* [TASK GOAL]
With pictures left out, output word for word the lines from the one containing "You are a GUI" through the end of the material below.

* [ENTRIES PROVIDED]
------------------------------------------------------------
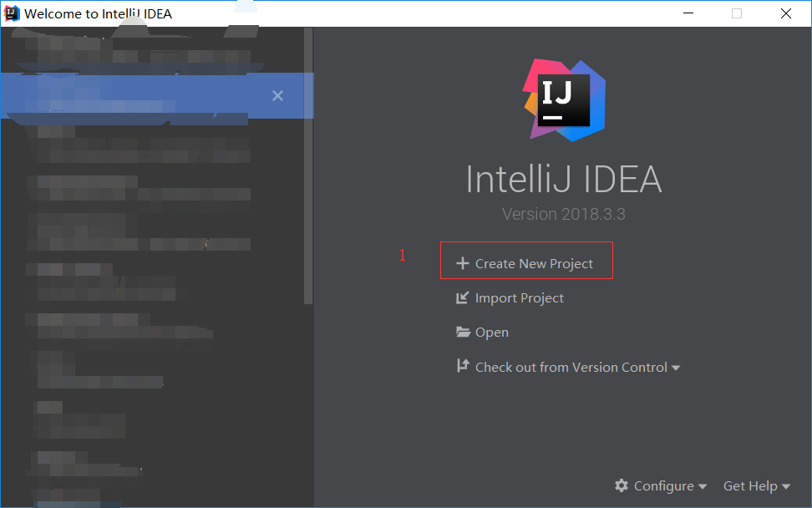812x508 pixels.
Task: Click the IntelliJ IDEA logo in the welcome panel
Action: 564,100
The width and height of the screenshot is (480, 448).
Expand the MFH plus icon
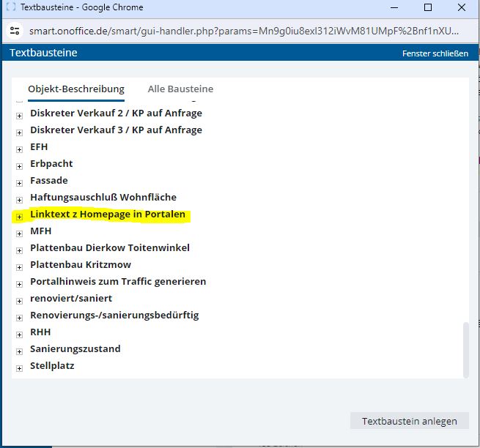coord(20,232)
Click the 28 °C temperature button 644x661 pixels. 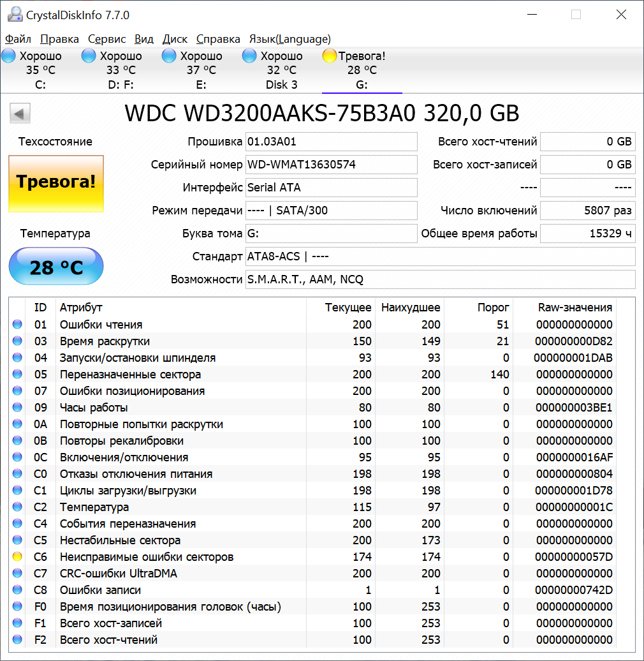click(x=55, y=267)
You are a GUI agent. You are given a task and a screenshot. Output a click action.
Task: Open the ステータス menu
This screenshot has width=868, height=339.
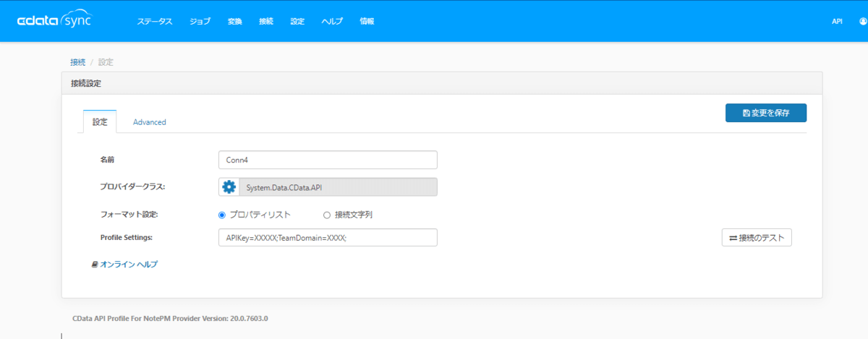[155, 22]
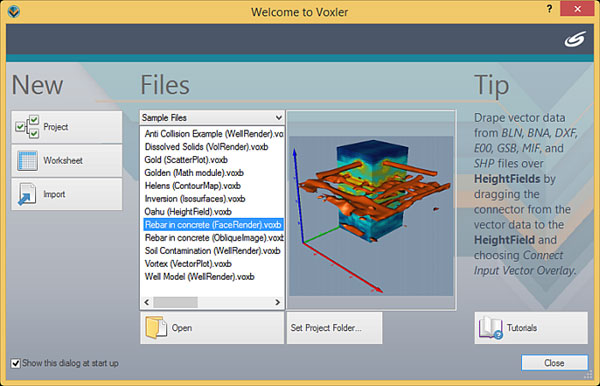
------------------------------------------------------------
* [EXERCISE RESPONSE]
You are a GUI agent. You are given a task and a screenshot. Output a click action.
Task: Open the ステータス menu
This screenshot has width=868, height=339.
[155, 22]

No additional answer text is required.